** BEGIN Records shown **
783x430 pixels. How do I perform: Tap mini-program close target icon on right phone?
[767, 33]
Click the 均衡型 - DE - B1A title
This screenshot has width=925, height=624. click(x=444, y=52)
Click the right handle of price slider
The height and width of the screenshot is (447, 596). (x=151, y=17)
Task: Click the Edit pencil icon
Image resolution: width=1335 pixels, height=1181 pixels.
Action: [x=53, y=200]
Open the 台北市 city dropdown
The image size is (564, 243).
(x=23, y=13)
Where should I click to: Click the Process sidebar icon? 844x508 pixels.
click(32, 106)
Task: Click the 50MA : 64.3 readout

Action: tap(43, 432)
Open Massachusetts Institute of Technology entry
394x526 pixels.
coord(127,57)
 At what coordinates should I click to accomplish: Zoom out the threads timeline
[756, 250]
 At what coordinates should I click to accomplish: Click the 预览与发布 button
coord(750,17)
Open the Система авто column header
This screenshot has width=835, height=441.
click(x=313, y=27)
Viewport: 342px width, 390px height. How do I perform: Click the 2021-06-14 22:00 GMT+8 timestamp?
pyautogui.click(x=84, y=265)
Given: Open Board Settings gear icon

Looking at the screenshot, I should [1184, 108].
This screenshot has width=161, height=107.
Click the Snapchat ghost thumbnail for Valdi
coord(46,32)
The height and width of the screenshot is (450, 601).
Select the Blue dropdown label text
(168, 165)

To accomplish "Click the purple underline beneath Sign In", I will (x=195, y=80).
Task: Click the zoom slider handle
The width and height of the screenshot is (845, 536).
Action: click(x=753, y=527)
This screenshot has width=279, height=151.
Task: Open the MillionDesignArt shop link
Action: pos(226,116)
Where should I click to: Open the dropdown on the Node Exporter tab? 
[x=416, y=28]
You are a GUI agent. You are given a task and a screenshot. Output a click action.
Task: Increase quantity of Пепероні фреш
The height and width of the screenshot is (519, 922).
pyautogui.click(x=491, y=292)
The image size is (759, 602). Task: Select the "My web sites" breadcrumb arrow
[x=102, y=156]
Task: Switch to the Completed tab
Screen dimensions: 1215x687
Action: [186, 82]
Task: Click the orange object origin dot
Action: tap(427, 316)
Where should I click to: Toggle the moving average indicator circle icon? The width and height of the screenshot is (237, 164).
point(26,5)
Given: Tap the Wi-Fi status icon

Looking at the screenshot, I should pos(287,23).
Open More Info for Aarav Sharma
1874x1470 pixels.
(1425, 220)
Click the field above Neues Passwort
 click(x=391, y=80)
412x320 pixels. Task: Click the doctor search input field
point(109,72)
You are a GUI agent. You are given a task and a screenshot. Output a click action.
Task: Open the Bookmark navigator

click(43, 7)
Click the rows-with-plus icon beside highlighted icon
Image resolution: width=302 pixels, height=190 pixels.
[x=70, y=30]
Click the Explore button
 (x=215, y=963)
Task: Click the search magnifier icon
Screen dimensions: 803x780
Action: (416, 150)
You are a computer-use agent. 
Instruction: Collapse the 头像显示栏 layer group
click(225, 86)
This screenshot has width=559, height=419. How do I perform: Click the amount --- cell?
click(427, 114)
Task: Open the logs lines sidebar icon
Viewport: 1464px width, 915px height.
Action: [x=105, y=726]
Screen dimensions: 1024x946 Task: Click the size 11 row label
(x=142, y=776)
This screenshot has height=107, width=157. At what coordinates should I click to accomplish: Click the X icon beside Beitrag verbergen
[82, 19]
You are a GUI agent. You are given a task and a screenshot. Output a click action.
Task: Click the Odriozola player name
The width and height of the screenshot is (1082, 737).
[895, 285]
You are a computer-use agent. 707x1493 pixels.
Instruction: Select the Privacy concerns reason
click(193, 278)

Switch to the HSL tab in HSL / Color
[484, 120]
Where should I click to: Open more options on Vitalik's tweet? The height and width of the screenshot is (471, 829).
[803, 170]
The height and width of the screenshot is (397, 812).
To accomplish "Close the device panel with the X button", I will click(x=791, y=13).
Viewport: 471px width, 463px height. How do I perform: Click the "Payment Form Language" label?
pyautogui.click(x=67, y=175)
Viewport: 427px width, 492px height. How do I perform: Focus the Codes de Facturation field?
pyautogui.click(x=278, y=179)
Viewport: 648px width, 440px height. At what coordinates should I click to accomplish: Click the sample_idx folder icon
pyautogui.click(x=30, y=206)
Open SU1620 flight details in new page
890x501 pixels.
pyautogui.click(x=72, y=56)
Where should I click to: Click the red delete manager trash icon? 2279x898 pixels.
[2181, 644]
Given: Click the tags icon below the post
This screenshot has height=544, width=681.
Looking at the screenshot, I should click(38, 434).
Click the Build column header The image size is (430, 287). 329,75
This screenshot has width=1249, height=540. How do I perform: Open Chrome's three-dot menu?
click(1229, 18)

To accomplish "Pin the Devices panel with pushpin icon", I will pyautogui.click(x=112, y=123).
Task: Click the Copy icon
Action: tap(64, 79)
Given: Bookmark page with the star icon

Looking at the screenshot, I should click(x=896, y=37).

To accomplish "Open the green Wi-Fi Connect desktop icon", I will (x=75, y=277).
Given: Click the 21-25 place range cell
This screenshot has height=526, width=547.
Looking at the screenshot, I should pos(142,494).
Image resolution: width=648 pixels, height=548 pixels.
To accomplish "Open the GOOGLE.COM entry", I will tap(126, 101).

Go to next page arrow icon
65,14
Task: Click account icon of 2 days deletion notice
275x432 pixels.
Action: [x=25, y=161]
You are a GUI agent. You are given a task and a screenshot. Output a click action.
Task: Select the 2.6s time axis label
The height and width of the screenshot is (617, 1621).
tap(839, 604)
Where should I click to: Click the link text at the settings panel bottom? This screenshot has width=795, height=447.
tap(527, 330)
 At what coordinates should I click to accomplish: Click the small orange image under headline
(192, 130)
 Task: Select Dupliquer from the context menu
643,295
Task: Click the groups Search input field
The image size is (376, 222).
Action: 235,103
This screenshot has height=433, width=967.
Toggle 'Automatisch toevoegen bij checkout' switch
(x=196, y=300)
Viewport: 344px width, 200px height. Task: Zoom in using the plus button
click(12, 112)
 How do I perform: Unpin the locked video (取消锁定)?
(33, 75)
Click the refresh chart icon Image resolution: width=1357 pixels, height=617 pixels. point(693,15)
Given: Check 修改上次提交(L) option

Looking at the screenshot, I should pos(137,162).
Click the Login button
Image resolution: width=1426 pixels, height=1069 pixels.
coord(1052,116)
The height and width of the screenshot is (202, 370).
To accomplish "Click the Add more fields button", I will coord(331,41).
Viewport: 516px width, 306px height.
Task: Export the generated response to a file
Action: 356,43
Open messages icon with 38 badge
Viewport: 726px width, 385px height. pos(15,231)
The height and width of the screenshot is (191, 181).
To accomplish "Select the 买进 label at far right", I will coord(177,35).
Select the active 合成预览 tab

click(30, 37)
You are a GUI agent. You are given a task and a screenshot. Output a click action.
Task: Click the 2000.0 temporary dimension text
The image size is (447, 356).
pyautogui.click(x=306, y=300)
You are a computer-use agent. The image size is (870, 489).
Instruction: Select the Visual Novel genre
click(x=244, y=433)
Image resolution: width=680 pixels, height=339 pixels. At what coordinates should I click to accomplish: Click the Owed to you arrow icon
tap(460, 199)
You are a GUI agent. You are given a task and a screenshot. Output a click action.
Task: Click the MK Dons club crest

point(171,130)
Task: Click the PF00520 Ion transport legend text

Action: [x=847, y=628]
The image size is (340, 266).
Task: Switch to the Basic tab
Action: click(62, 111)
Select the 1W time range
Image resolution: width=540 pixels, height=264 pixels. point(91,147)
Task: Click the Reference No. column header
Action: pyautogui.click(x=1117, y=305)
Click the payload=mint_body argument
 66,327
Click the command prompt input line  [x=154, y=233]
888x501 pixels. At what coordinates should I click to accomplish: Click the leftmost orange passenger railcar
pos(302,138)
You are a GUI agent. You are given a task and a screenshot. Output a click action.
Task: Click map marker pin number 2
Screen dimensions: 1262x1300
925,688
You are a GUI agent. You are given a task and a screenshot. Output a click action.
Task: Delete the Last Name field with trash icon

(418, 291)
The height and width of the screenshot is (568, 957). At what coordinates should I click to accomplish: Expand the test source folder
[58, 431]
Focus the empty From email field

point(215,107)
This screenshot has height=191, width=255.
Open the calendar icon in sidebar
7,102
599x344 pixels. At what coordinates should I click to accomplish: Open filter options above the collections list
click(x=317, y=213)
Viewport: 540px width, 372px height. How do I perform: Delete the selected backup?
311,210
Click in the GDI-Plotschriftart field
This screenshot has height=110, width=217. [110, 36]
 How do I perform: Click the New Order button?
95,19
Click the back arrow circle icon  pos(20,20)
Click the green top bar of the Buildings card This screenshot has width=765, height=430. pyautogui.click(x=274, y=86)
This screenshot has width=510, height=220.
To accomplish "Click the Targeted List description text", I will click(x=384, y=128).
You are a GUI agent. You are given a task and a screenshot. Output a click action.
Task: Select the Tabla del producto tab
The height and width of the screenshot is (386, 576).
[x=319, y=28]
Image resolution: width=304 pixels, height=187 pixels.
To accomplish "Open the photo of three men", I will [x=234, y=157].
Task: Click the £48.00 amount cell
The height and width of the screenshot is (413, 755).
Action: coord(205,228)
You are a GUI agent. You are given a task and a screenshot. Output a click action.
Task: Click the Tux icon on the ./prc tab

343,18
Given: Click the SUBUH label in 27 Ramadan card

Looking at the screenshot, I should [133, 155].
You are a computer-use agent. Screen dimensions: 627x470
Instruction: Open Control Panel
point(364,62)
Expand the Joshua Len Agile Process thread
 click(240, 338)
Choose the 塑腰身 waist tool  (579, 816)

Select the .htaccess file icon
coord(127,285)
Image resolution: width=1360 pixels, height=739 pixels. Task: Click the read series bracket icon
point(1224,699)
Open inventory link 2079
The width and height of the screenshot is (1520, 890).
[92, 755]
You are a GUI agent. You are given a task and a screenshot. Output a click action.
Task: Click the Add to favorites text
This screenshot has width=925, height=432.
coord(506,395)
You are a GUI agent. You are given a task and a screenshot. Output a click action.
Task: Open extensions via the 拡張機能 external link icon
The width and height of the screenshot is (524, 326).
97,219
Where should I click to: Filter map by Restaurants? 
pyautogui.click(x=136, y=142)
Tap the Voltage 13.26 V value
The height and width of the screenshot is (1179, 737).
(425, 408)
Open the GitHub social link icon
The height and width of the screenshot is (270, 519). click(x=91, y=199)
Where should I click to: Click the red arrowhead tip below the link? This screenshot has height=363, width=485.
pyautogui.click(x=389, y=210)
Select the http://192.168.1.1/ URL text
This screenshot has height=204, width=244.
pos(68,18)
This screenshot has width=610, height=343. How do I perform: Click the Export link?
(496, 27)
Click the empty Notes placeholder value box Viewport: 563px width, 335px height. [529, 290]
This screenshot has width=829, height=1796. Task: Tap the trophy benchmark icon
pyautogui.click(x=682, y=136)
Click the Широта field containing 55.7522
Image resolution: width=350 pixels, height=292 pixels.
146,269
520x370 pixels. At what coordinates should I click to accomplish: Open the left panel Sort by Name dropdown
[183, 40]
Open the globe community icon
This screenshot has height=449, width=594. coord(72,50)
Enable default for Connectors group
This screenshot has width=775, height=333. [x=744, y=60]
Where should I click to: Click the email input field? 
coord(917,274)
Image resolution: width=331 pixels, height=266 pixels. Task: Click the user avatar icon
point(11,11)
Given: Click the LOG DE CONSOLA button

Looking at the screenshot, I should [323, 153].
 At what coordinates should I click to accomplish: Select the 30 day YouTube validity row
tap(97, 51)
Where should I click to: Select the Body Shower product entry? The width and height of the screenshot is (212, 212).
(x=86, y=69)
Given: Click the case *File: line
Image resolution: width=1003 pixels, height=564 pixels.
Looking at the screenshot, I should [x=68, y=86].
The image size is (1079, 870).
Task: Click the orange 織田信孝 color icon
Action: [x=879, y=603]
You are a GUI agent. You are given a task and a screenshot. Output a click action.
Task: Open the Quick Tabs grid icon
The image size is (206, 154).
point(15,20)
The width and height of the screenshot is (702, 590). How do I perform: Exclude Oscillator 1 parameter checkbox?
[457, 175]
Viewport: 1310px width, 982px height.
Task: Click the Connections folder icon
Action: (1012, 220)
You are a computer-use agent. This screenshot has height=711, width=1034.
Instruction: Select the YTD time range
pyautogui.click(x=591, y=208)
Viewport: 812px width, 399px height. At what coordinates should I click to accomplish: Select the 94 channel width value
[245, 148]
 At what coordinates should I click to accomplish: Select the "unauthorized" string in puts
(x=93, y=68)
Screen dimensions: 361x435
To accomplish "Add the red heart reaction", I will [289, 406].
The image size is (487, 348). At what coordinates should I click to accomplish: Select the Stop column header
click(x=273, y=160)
** END Records shown **
- Description of the task -
Rewrite the stretch from the start of the records through the line that contains "coord(46,32)", putting "range slider" in place of "price slider" and leaving everything else unchanged.

- Output -
783x430 pixels. How do I perform: Tap mini-program close target icon on right phone?
[767, 33]
Click the 均衡型 - DE - B1A title
This screenshot has width=925, height=624. click(x=444, y=52)
Click the right handle of range slider
The height and width of the screenshot is (447, 596). (x=151, y=17)
Task: Click the Edit pencil icon
Image resolution: width=1335 pixels, height=1181 pixels.
Action: [x=53, y=200]
Open the 台北市 city dropdown
The image size is (564, 243).
(x=23, y=13)
Where should I click to: Click the Process sidebar icon? 844x508 pixels.
click(32, 106)
Task: Click the 50MA : 64.3 readout

Action: tap(43, 432)
Open Massachusetts Institute of Technology entry
394x526 pixels.
coord(127,57)
 At what coordinates should I click to accomplish: Zoom out the threads timeline
[756, 250]
 At what coordinates should I click to accomplish: Click the 预览与发布 button
coord(750,17)
Open the Система авто column header
This screenshot has width=835, height=441.
click(x=313, y=27)
Viewport: 342px width, 390px height. How do I perform: Click the 2021-06-14 22:00 GMT+8 timestamp?
pyautogui.click(x=84, y=265)
Given: Open Board Settings gear icon

Looking at the screenshot, I should [1184, 108].
This screenshot has width=161, height=107.
Click the Snapchat ghost thumbnail for Valdi
coord(46,32)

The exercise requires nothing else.